[[ Selected passage open ]]
Corpora: Last Call: COLING-2000 Workshop on Toolsets and Architectures

From: Remi Zajac (rzajac@crl.nmsu.edu)
Date: Sun May 14 2000 - 19:42:58 MET DST

  • Next message: Gabriel Pereira Lopes: "Re: Corpora: ISO Multilingual parallel corpora"

    Call for Papers for the

    COLING-2000 Workshop on Using Toolsets and Architectures To Build NLP Systems

    Centre Universitaire, Luxembourg, 5 August 2000

    (see also this call at http://crl.nmsu.edu/Events/COLING00)

    Background

    The purpose of the workshop is to present the state-of-the-art on NLP
    toolsets and workbenches that can be used to develop multilingual
    and/or multi-applications NLP components and systems. Although
    technical presentations of particular toolsets are of interest, we
    would like to emphasize methodologies and practical experiences in
    building components or full applications using an NLP
    toolset. Combined demonstrations and paper presentations are strongly
    encouraged.

    Many toolsets have been developed to support the implementation of
    single NLP components (taggers, parsers, generators, dictionaries) or
    complete Natural Language Processing applications (Information
    Extraction systems, Machine Translation systems). These tools aim at
    facilitating and lowering the cost of building NLP systems. Since the
    tools themselves are often complex pieces of software, they require a
    significant amount of effort to be developed and maintained in the
    first place. Is this effort worth the trouble? It is to be noted that
    NLP toolsets have often been originally developed for implementing a
    single component or application. In this case, why not build the NLP
    system using a general programming language such as Lisp or Prolog?
    There can be at least two answers. First, for pure efficiency issues
    (speed and space), it is often preferable to build a parameterized
    algorithm operating on a uniform data structure (e.g., a
    phrase-structure parser). Second, it is harder, and often impossible,
    to develop, debug and maintain a large NLP system directly written in
    a general programming language.
[[ Selected passage closed ]]
## Activity 1:
Answer these questions from the workshop call for papers:
(a) Where and on what date is the workshop held?
(b) Which two general programming languages does the call name?
(c) Which two qualities are given as the pure efficiency issues?
## Activity 2:
Go on with the workshop call for papers, picking up after its last sentence.
[[ Data under study open ]]
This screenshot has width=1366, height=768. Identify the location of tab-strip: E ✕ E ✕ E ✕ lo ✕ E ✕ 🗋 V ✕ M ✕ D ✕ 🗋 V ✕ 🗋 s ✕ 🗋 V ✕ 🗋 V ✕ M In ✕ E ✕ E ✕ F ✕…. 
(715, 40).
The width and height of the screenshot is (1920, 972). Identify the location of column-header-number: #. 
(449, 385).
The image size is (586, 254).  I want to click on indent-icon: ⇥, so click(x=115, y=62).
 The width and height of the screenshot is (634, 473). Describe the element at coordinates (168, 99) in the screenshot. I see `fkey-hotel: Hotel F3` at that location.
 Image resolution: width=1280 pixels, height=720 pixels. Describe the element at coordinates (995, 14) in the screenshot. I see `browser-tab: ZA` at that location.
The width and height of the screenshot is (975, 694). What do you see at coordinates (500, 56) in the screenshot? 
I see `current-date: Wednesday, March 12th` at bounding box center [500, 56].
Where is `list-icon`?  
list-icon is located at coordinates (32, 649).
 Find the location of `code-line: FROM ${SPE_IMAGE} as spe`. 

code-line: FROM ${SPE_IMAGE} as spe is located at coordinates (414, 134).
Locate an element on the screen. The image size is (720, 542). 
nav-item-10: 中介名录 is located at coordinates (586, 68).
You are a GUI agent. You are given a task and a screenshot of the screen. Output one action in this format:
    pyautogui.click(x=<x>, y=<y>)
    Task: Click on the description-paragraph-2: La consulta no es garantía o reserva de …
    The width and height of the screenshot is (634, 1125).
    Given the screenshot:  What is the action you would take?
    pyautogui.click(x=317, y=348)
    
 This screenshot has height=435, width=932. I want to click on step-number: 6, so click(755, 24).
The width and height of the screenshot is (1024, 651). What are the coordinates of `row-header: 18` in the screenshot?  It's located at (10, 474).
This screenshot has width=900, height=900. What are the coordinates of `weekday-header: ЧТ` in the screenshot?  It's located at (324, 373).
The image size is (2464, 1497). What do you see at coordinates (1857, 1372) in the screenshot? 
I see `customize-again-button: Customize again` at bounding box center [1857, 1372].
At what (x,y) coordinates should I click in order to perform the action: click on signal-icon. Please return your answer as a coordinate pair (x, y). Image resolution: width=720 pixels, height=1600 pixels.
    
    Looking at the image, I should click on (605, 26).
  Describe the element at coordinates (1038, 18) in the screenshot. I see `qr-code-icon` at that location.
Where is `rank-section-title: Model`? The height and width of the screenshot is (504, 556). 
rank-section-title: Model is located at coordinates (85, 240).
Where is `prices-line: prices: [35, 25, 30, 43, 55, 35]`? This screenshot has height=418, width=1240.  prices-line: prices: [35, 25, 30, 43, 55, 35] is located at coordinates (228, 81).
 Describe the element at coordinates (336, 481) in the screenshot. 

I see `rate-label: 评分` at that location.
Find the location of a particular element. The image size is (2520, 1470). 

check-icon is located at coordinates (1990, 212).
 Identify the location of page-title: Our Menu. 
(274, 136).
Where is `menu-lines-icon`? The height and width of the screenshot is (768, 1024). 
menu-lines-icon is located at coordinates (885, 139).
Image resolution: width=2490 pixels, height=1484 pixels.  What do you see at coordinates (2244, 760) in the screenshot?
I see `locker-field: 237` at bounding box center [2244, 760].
[[ Data under study closed ]]
## Task output 1:
(a) Centre Universitaire, Luxembourg, on 5 August 2000.
(b) Lisp and Prolog.
(c) Speed and space.

## Task output 2:
    It has been the experience of many users that a given toolset is quite
    often unusable outside its environment: the toolset can be too
    restricted in its purpose (e.g. an MT toolset that cannot be used for
    building a grammar checker), too complex to use, or even too difficult
    to install. There have been, in particular in the US under the Tipster
    program, efforts to promote instead common architectures for a given
    set of applications (primarily IR and IE in Tipster; see also the
    Galaxy architecture of the DARPA Communicator project). Several
    software environments have been built around this flexible concept,
    which is closer to current trends in main stream software engineering.

    The workshop aims at providing a picture of the current problems faced
    by developers and users of toolsets, and future directions for the
    development and use of NLP toolsets. We encourage reports of actual
    experiences in the use of toolsets (complexity, training, learning
    curve, cost, benefits, user profiles) as well as presentation of
    toolsets concentrating on user issues (GUIs, methodologies, on-line
    help, etc.) and application development. Demonstrations are also
    welcome.

    Audience

    Researchers and practitioners in Language Engineering, users and
    developers of tools and toolsets.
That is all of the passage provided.